*MATERIAL TO PROCESS*

=== Section Start ===

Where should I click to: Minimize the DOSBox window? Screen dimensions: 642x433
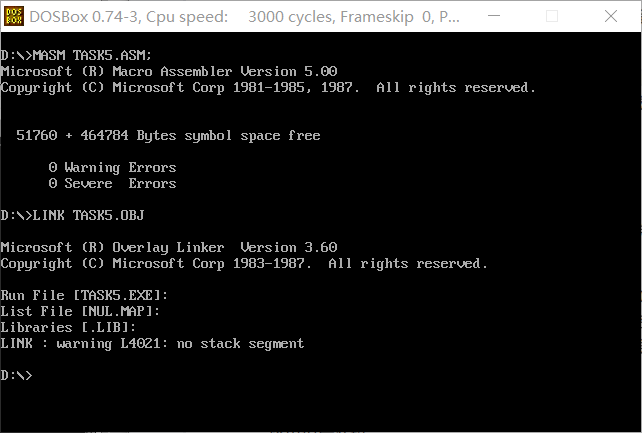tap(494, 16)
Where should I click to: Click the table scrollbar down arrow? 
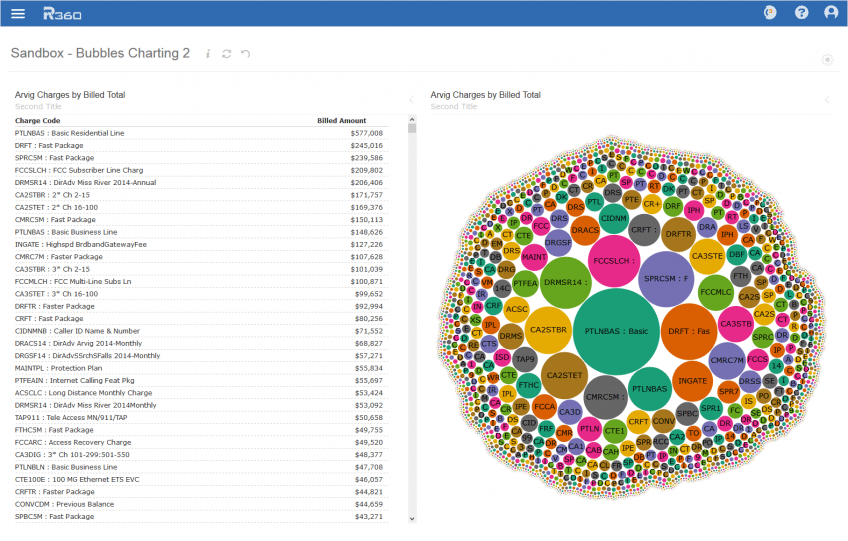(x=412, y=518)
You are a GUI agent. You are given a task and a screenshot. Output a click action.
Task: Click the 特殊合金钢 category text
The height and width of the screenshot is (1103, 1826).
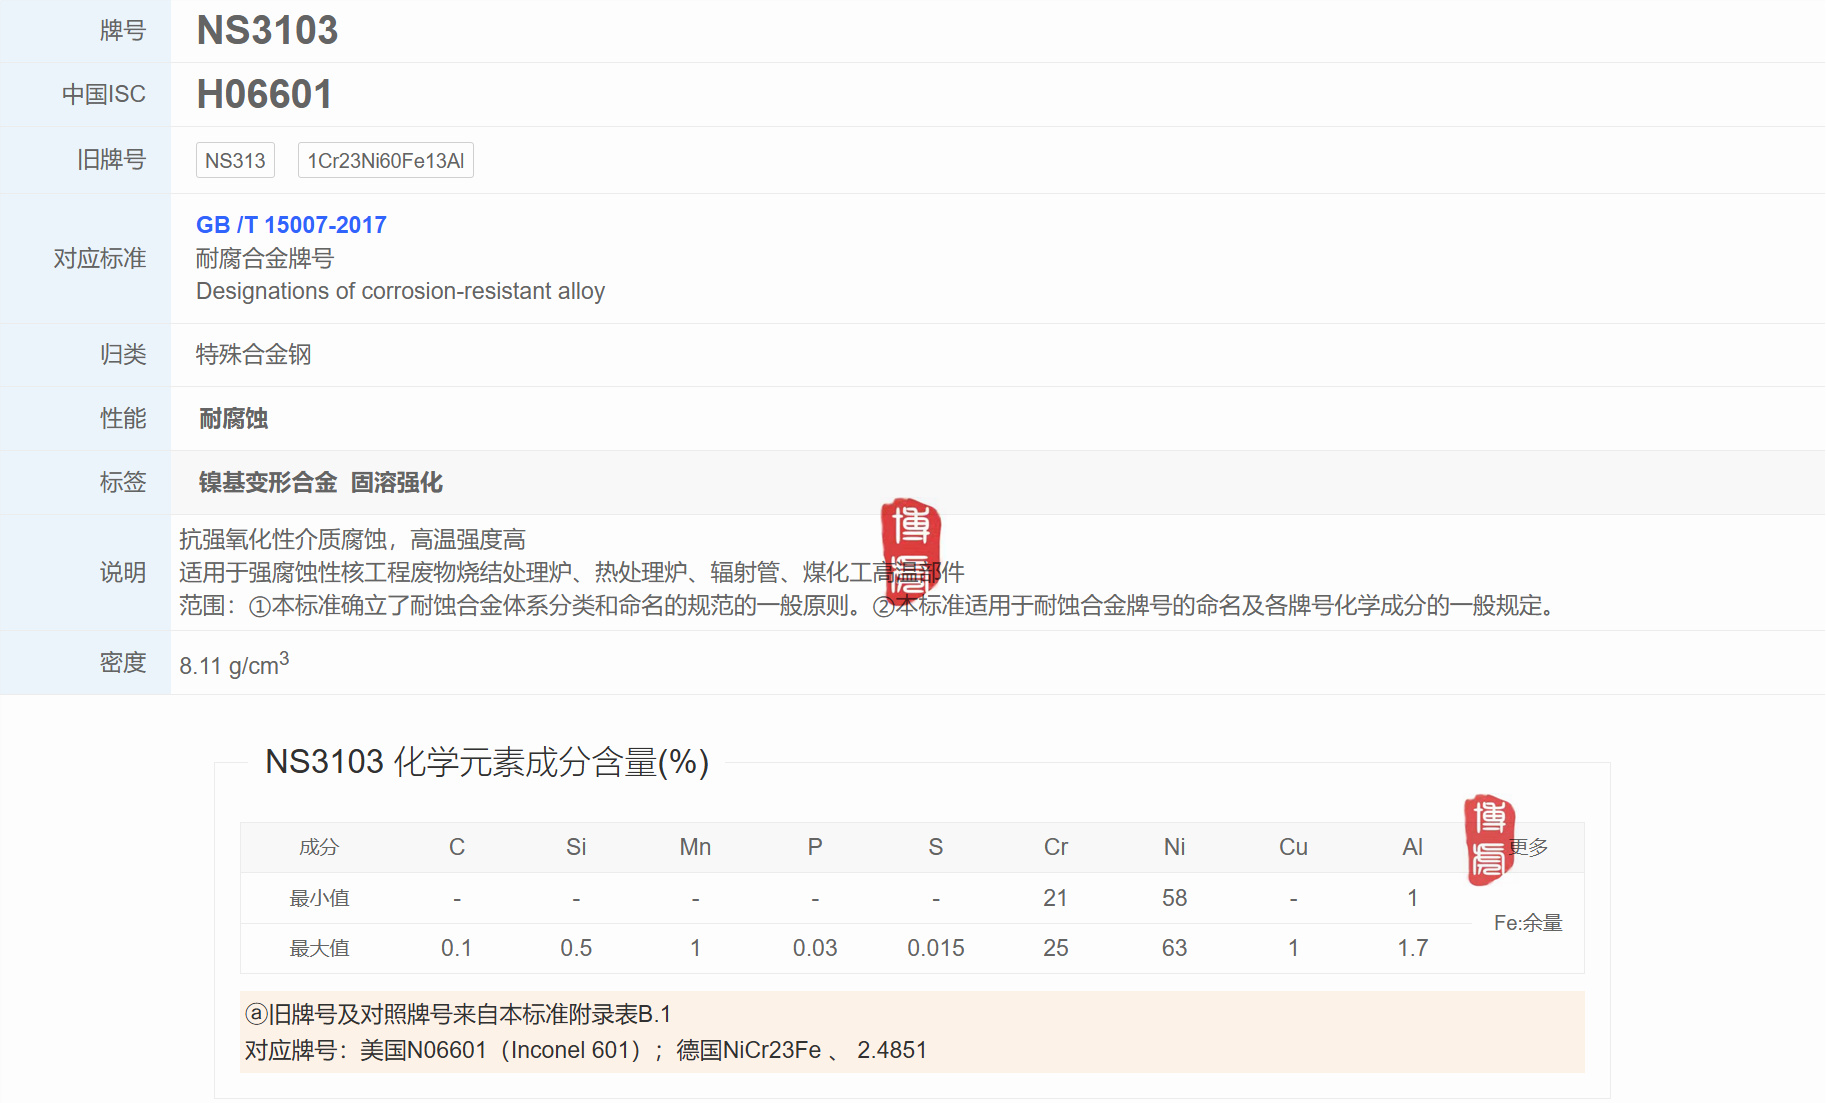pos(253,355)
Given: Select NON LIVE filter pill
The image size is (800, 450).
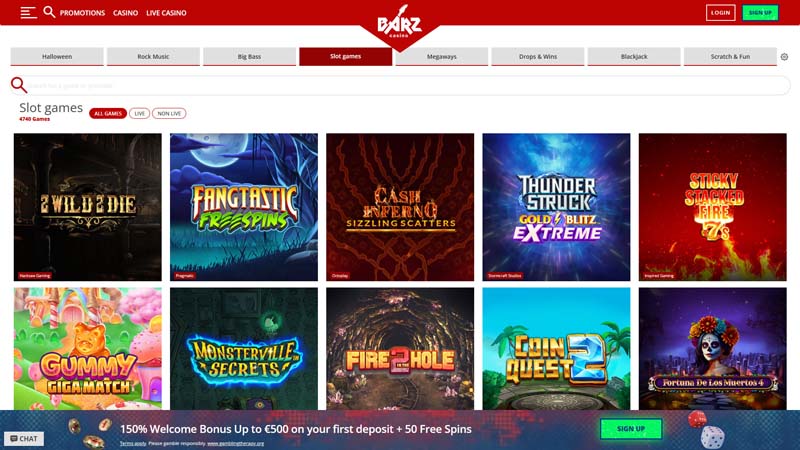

=== Section End ===

*WHAT IS NEEDED*
Quote each entry above verbatim and drop the pictures.

*YOUR RESPONSE*
Where should I click to: Minimize the DOSBox window? Screen dimensions: 642x433
tap(494, 16)
Where should I click to: Click the table scrollbar down arrow? 
(x=412, y=518)
You are a GUI agent. You are given a task and a screenshot. Output a click action.
Task: Click the 特殊合金钢 category text
The height and width of the screenshot is (1103, 1826).
pos(253,355)
Given: Select NON LIVE filter pill
The image size is (800, 450).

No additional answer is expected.